* DESCRIPTION OF THE TASK: Please quote exactly the lines below from the line containing "Where should I click to: Click the gray" to the line containing "Task: Click the Refresh icon in the toolbar", both lines included, and nothing else.

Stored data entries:

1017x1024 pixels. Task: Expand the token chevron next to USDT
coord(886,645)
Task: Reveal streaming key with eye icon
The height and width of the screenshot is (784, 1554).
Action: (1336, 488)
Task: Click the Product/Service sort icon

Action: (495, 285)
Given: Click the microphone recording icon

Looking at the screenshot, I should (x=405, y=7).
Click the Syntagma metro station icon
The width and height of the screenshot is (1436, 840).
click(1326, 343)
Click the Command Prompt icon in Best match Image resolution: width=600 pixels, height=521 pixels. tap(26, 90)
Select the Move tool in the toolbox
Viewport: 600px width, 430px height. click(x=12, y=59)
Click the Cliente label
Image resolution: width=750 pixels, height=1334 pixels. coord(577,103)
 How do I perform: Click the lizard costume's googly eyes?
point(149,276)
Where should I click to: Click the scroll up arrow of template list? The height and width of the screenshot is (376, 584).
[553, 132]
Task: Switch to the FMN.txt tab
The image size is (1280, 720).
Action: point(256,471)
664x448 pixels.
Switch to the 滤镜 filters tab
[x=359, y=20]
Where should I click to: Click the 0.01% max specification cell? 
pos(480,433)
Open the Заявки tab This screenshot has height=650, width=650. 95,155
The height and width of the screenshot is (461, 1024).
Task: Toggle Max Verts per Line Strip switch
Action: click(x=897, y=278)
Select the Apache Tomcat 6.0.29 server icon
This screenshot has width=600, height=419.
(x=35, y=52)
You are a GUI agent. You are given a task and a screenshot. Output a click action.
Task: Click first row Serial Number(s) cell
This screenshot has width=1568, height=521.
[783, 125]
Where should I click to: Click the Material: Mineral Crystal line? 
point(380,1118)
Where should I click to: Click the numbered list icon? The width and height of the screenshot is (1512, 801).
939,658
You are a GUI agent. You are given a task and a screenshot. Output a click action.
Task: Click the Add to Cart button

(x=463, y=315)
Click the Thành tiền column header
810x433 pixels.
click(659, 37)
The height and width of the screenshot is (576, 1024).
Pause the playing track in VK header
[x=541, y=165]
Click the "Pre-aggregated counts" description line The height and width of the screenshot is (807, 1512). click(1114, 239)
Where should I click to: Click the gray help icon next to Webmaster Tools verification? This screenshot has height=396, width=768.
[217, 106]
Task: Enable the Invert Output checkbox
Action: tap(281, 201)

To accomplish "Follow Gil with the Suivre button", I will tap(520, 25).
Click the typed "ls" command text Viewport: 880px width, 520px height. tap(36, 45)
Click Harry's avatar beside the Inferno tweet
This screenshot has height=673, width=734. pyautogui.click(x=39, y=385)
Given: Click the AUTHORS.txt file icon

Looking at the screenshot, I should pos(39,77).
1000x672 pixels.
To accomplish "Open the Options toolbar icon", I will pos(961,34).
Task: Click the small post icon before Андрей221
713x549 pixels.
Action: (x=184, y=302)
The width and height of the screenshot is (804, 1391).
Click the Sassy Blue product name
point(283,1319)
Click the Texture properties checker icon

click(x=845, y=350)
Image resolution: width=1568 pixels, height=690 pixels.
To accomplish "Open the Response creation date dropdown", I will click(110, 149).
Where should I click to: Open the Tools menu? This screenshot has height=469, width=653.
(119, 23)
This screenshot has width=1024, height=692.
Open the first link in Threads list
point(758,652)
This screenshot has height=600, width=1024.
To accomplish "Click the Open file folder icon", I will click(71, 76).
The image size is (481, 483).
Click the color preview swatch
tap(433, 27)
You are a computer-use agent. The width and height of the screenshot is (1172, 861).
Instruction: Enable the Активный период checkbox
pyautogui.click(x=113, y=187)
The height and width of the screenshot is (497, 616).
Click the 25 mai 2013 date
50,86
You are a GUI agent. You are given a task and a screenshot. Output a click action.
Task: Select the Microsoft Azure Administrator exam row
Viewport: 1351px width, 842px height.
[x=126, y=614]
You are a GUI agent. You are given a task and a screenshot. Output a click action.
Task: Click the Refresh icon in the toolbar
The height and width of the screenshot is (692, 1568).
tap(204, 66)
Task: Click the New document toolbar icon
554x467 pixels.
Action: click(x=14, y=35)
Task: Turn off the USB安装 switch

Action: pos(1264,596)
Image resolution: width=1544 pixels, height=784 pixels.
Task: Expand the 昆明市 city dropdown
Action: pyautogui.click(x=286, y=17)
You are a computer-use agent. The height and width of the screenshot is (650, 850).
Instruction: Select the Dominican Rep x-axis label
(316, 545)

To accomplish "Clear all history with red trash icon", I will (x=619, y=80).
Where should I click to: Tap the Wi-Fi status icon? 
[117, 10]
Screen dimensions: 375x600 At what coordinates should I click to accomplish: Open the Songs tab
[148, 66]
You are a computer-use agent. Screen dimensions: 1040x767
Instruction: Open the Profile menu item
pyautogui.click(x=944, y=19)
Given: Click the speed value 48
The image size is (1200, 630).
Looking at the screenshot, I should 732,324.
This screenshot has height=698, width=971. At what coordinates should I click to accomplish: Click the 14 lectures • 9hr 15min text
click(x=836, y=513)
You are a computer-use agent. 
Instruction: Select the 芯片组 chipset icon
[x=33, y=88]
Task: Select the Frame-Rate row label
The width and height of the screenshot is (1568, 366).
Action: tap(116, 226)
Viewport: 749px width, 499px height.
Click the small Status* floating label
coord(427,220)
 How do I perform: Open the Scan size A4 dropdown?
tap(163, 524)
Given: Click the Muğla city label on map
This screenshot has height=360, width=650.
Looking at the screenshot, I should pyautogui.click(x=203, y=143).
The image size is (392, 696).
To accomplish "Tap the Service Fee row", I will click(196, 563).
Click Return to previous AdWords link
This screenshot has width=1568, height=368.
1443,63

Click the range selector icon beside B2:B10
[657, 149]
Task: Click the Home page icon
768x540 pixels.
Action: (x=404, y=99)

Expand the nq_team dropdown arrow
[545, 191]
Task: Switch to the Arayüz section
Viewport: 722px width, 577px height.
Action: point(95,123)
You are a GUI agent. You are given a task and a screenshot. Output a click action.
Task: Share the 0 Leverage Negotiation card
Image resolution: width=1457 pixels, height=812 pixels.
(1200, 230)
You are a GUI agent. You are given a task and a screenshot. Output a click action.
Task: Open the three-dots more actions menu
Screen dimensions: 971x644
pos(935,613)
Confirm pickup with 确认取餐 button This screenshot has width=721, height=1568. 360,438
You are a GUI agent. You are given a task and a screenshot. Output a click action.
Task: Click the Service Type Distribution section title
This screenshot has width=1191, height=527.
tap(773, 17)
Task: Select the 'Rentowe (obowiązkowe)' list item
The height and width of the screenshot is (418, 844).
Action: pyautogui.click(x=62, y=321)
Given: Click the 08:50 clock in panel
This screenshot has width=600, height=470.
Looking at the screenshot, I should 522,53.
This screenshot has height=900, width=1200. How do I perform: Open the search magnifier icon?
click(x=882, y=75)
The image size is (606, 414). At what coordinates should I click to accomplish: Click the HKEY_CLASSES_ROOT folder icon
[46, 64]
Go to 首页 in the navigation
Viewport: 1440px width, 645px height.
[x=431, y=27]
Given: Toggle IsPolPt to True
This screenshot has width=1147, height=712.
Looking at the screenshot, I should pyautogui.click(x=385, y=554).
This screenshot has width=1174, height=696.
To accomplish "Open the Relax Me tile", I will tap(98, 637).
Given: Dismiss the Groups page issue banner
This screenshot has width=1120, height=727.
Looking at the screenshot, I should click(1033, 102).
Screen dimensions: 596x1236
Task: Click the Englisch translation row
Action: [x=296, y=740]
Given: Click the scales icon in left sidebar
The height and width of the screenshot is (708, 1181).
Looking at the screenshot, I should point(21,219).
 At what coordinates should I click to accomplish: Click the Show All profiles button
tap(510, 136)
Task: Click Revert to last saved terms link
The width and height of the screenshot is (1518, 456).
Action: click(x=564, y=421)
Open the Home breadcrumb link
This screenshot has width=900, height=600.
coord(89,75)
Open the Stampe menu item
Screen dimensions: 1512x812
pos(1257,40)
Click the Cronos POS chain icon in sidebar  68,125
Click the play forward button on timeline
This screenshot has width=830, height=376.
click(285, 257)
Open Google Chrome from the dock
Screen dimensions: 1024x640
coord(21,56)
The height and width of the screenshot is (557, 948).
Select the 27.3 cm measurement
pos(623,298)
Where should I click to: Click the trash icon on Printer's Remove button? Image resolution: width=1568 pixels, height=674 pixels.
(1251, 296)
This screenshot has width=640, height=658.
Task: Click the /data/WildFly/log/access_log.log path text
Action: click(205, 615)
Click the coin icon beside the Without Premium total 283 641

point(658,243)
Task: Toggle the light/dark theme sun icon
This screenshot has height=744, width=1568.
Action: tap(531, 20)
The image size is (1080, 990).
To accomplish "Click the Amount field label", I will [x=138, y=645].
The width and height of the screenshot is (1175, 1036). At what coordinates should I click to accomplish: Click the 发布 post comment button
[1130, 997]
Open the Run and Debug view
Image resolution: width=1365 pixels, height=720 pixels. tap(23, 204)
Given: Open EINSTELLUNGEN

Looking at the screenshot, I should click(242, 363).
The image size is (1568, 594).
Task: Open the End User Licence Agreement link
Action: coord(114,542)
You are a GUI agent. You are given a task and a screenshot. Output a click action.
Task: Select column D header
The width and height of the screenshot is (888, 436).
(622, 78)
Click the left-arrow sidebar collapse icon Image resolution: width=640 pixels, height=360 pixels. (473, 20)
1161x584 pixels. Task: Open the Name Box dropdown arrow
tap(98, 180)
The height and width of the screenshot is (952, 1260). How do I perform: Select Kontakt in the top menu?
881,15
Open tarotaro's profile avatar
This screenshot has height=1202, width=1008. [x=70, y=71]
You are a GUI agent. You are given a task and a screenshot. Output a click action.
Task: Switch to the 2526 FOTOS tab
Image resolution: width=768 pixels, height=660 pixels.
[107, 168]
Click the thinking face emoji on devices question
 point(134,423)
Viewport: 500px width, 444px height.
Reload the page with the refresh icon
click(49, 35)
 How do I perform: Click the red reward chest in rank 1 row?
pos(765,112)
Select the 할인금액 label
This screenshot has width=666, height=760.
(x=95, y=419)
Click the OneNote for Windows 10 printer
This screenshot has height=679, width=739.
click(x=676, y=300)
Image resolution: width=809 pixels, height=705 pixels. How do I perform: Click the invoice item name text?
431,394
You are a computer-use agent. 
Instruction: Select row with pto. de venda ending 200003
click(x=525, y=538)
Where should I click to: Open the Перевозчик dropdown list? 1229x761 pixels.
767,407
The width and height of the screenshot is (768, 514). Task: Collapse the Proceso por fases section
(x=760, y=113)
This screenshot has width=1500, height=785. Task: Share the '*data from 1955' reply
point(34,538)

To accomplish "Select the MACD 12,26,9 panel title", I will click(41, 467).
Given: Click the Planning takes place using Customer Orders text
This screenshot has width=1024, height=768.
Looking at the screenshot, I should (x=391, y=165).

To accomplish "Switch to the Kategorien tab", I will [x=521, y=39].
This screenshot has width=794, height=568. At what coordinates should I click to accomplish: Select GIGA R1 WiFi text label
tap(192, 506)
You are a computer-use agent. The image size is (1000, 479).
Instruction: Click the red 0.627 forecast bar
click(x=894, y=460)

* ANSWER SPACE:
Where should I click to: Click the gray help icon next to Webmaster Tools verification? This screenshot has height=396, width=768.
[217, 106]
Task: Enable the Invert Output checkbox
Action: tap(281, 201)

To accomplish "Follow Gil with the Suivre button", I will tap(520, 25).
Click the typed "ls" command text Viewport: 880px width, 520px height. tap(36, 45)
Click Harry's avatar beside the Inferno tweet
This screenshot has height=673, width=734. pyautogui.click(x=39, y=385)
Given: Click the AUTHORS.txt file icon

Looking at the screenshot, I should pos(39,77).
1000x672 pixels.
To accomplish "Open the Options toolbar icon", I will pos(961,34).
Task: Click the small post icon before Андрей221
713x549 pixels.
Action: (x=184, y=302)
The width and height of the screenshot is (804, 1391).
Click the Sassy Blue product name
point(283,1319)
Click the Texture properties checker icon

click(x=845, y=350)
Image resolution: width=1568 pixels, height=690 pixels.
To accomplish "Open the Response creation date dropdown", I will click(110, 149).
Where should I click to: Open the Tools menu? This screenshot has height=469, width=653.
(119, 23)
This screenshot has width=1024, height=692.
Open the first link in Threads list
point(758,652)
This screenshot has height=600, width=1024.
To accomplish "Click the Open file folder icon", I will click(71, 76).
The image size is (481, 483).
Click the color preview swatch
tap(433, 27)
You are a computer-use agent. The width and height of the screenshot is (1172, 861).
Instruction: Enable the Активный период checkbox
pyautogui.click(x=113, y=187)
The height and width of the screenshot is (497, 616).
Click the 25 mai 2013 date
50,86
You are a GUI agent. You are given a task and a screenshot. Output a click action.
Task: Select the Microsoft Azure Administrator exam row
Viewport: 1351px width, 842px height.
[x=126, y=614]
You are a GUI agent. You are given a task and a screenshot. Output a click action.
Task: Click the Refresh icon in the toolbar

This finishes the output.